(Material from a pointing dataset)
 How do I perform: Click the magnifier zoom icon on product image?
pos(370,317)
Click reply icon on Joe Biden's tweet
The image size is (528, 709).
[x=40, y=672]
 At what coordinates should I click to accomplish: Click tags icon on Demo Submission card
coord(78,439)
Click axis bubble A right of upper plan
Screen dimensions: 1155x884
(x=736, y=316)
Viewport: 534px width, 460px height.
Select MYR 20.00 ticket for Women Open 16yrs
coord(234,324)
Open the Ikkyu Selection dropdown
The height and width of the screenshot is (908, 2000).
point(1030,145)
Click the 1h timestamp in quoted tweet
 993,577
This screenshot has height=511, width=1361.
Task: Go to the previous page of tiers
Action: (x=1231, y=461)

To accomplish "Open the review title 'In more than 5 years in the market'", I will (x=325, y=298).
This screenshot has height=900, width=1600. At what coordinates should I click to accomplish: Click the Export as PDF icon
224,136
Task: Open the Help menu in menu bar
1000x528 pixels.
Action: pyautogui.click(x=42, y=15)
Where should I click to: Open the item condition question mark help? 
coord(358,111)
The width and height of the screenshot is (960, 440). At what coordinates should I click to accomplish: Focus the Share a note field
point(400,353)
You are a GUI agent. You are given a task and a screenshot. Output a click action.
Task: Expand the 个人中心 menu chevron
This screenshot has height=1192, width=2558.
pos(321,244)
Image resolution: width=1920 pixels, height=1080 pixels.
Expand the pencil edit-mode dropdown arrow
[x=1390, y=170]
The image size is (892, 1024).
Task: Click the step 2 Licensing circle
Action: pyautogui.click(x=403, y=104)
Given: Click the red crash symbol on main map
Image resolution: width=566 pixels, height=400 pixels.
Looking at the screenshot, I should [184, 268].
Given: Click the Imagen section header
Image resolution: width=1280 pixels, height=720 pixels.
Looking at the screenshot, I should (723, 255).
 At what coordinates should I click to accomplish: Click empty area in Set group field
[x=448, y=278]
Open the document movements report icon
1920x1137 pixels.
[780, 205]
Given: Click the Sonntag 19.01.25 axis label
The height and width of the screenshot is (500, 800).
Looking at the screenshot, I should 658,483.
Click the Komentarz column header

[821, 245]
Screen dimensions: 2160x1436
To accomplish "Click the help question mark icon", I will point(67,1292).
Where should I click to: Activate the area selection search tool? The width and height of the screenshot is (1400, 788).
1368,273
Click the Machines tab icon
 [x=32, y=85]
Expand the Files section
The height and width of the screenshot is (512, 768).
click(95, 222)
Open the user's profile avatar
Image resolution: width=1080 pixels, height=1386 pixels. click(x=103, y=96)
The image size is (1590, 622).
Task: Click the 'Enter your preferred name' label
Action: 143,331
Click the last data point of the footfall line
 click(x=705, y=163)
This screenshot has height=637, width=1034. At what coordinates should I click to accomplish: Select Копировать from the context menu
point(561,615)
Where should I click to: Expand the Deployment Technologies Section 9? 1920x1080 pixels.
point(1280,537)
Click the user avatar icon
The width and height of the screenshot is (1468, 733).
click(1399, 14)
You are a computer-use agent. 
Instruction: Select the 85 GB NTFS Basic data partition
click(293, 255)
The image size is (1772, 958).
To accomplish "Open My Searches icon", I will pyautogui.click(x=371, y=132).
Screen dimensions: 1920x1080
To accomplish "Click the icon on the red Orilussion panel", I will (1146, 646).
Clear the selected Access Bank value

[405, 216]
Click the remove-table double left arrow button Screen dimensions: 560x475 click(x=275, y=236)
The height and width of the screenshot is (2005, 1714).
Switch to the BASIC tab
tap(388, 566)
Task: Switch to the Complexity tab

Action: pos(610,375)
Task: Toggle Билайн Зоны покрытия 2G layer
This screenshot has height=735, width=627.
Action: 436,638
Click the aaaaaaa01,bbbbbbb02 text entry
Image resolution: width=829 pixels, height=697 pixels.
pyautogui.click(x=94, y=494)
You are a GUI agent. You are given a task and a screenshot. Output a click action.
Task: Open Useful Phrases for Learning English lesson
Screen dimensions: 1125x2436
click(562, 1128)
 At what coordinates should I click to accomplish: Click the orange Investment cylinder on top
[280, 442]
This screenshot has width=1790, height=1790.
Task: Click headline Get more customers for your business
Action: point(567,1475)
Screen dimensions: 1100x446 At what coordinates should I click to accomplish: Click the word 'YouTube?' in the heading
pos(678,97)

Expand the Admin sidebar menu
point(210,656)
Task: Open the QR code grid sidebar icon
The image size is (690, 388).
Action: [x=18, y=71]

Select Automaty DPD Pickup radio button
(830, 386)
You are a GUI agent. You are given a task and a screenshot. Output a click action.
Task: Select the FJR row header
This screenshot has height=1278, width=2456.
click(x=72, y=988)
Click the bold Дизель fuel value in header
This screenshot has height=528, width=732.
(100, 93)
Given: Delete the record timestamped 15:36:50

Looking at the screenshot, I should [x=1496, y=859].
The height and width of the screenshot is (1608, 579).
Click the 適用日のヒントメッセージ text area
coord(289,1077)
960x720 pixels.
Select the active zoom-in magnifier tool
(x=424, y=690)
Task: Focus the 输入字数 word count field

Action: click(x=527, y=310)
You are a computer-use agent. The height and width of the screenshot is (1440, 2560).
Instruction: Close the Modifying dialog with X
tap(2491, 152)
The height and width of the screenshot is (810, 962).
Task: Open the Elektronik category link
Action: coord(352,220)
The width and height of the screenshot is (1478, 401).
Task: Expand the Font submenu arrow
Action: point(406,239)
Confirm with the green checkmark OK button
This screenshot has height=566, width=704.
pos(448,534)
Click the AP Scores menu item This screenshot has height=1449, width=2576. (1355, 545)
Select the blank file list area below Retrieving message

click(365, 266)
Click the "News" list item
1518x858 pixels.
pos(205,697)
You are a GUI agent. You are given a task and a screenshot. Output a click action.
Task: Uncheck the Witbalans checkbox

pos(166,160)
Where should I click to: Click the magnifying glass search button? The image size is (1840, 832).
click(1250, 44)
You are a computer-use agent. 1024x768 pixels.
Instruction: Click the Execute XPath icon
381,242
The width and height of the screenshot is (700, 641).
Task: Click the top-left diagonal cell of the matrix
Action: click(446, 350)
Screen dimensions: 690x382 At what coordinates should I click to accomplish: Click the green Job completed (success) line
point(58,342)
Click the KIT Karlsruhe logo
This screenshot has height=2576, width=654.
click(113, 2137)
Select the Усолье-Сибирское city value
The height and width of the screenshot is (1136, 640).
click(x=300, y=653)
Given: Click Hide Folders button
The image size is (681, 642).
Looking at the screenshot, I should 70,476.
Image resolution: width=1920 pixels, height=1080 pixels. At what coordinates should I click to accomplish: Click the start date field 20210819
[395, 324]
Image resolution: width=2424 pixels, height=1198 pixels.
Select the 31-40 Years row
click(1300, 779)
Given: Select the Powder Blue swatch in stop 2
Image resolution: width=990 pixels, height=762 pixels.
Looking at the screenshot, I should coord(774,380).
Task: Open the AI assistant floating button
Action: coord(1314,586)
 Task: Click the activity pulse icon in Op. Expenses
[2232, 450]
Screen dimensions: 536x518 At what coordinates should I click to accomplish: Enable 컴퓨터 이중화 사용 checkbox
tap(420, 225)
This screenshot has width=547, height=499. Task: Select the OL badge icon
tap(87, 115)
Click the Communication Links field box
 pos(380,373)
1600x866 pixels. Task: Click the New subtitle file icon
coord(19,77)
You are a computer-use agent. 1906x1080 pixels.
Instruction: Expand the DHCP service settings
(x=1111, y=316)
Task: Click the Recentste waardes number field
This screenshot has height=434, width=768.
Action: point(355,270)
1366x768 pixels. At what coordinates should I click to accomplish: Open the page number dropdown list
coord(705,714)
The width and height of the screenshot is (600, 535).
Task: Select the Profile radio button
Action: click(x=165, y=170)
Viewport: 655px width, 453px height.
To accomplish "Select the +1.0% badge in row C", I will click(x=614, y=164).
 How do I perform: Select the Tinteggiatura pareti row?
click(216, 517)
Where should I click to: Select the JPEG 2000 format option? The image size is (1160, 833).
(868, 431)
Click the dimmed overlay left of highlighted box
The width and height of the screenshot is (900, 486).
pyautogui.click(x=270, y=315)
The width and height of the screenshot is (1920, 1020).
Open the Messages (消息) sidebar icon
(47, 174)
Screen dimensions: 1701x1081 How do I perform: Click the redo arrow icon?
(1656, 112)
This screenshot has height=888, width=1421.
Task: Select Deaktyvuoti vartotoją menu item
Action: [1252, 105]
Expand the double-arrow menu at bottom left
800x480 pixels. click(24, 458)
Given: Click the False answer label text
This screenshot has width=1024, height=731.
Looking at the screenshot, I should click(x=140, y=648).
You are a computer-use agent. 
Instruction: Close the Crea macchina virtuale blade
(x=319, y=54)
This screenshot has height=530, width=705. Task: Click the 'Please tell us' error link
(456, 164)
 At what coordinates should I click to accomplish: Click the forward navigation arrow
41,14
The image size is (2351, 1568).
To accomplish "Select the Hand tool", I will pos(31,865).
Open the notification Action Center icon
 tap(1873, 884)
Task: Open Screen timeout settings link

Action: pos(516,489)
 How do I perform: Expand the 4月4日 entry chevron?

# [Task description]
Format the material above as a Markdown table with the columns "Row" and "Line", leaving out blank lines. Begin at the line that contains "Click the bold Дизель fuel value in header" and stop after the line that contains "Looking at the screenshot, I should 70,476.".

# [Solution]
| Row | Line |
|---|---|
| 1 | Click the bold Дизель fuel value in header |
| 2 | This screenshot has height=528, width=732. |
| 3 | (100, 93) |
| 4 | Given: Delete the record timestamped 15:36:50 |
| 5 | Looking at the screenshot, I should [x=1496, y=859]. |
| 6 | The height and width of the screenshot is (1608, 579). |
| 7 | Click the 適用日のヒントメッセージ text area |
| 8 | coord(289,1077) |
| 9 | 960x720 pixels. |
| 10 | Select the active zoom-in magnifier tool |
| 11 | (x=424, y=690) |
| 12 | Task: Focus the 输入字数 word count field |
| 13 | Action: click(x=527, y=310) |
| 14 | You are a computer-use agent. The height and width of the screenshot is (1440, 2560). |
| 15 | Instruction: Close the Modifying dialog with X |
| 16 | tap(2491, 152) |
| 17 | The height and width of the screenshot is (810, 962). |
| 18 | Task: Open the Elektronik category link |
| 19 | Action: coord(352,220) |
| 20 | The width and height of the screenshot is (1478, 401). |
| 21 | Task: Expand the Font submenu arrow |
| 22 | Action: point(406,239) |
| 23 | Confirm with the green checkmark OK button |
| 24 | This screenshot has height=566, width=704. |
| 25 | pos(448,534) |
| 26 | Click the AP Scores menu item This screenshot has height=1449, width=2576. (1355, 545) |
| 27 | Select the blank file list area below Retrieving message |
| 28 | click(365, 266) |
| 29 | Click the "News" list item |
| 30 | 1518x858 pixels. |
| 31 | pos(205,697) |
| 32 | You are a GUI agent. You are given a task and a screenshot. Output a click action. |
| 33 | Task: Uncheck the Witbalans checkbox |
| 34 | pos(166,160) |
| 35 | Where should I click to: Click the magnifying glass search button? The image size is (1840, 832). |
| 36 | click(1250, 44) |
| 37 | You are a computer-use agent. 1024x768 pixels. |
| 38 | Instruction: Click the Execute XPath icon |
| 39 | 381,242 |
| 40 | The width and height of the screenshot is (700, 641). |
| 41 | Task: Click the top-left diagonal cell of the matrix |
| 42 | Action: click(446, 350) |
| 43 | Screen dimensions: 690x382 At what coordinates should I click to accomplish: Click the green Job completed (success) line |
| 44 | point(58,342) |
| 45 | Click the KIT Karlsruhe logo |
| 46 | This screenshot has height=2576, width=654. |
| 47 | click(113, 2137) |
| 48 | Select the Усолье-Сибирское city value |
| 49 | The height and width of the screenshot is (1136, 640). |
| 50 | click(x=300, y=653) |
| 51 | Given: Click Hide Folders button |
| 52 | The image size is (681, 642). |
| 53 | Looking at the screenshot, I should 70,476. |